## Requirements
Copy the records below word for word, starting at their first line and ending at the line that contains "Action: point(460,674)", including that line.

## Records shown

* * *

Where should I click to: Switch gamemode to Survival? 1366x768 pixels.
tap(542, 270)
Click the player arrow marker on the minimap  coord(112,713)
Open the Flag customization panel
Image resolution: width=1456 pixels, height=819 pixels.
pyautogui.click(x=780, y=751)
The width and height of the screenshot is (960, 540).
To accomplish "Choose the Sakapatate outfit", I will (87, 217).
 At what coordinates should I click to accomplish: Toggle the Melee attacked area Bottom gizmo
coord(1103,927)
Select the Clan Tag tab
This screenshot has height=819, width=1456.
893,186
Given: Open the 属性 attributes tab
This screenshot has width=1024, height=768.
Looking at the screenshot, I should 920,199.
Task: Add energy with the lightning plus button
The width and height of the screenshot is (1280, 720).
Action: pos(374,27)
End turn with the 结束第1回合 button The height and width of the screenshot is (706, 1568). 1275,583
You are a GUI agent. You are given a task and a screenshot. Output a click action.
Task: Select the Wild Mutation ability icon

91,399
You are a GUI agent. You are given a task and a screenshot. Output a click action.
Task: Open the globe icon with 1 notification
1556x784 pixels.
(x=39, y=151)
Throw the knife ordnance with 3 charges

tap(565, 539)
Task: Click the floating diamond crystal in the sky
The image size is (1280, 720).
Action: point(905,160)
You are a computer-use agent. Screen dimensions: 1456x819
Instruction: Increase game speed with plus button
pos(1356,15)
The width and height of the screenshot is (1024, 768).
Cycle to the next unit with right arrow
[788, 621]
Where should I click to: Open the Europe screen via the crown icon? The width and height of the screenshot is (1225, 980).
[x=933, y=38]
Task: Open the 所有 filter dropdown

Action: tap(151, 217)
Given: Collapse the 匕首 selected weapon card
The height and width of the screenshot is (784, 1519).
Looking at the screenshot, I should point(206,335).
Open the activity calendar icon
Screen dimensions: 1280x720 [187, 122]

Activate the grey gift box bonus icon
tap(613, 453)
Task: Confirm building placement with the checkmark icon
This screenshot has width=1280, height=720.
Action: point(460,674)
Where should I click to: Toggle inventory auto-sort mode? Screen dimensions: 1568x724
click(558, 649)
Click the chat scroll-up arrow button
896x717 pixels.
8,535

* * *

## Solution
Where should I click to: Switch gamemode to Survival? 1366x768 pixels.
tap(542, 270)
Click the player arrow marker on the minimap  coord(112,713)
Open the Flag customization panel
Image resolution: width=1456 pixels, height=819 pixels.
pyautogui.click(x=780, y=751)
The width and height of the screenshot is (960, 540).
To accomplish "Choose the Sakapatate outfit", I will (87, 217).
 At what coordinates should I click to accomplish: Toggle the Melee attacked area Bottom gizmo
coord(1103,927)
Select the Clan Tag tab
This screenshot has height=819, width=1456.
893,186
Given: Open the 属性 attributes tab
This screenshot has width=1024, height=768.
Looking at the screenshot, I should 920,199.
Task: Add energy with the lightning plus button
The width and height of the screenshot is (1280, 720).
Action: pos(374,27)
End turn with the 结束第1回合 button The height and width of the screenshot is (706, 1568). 1275,583
You are a GUI agent. You are given a task and a screenshot. Output a click action.
Task: Select the Wild Mutation ability icon

91,399
You are a GUI agent. You are given a task and a screenshot. Output a click action.
Task: Open the globe icon with 1 notification
1556x784 pixels.
(x=39, y=151)
Throw the knife ordnance with 3 charges

tap(565, 539)
Task: Click the floating diamond crystal in the sky
The image size is (1280, 720).
Action: point(905,160)
You are a computer-use agent. Screen dimensions: 1456x819
Instruction: Increase game speed with plus button
pos(1356,15)
The width and height of the screenshot is (1024, 768).
Cycle to the next unit with right arrow
[788, 621]
Where should I click to: Open the Europe screen via the crown icon? The width and height of the screenshot is (1225, 980).
[x=933, y=38]
Task: Open the 所有 filter dropdown

Action: tap(151, 217)
Given: Collapse the 匕首 selected weapon card
The height and width of the screenshot is (784, 1519).
Looking at the screenshot, I should point(206,335).
Open the activity calendar icon
Screen dimensions: 1280x720 [187, 122]

Activate the grey gift box bonus icon
tap(613, 453)
Task: Confirm building placement with the checkmark icon
This screenshot has width=1280, height=720.
Action: point(460,674)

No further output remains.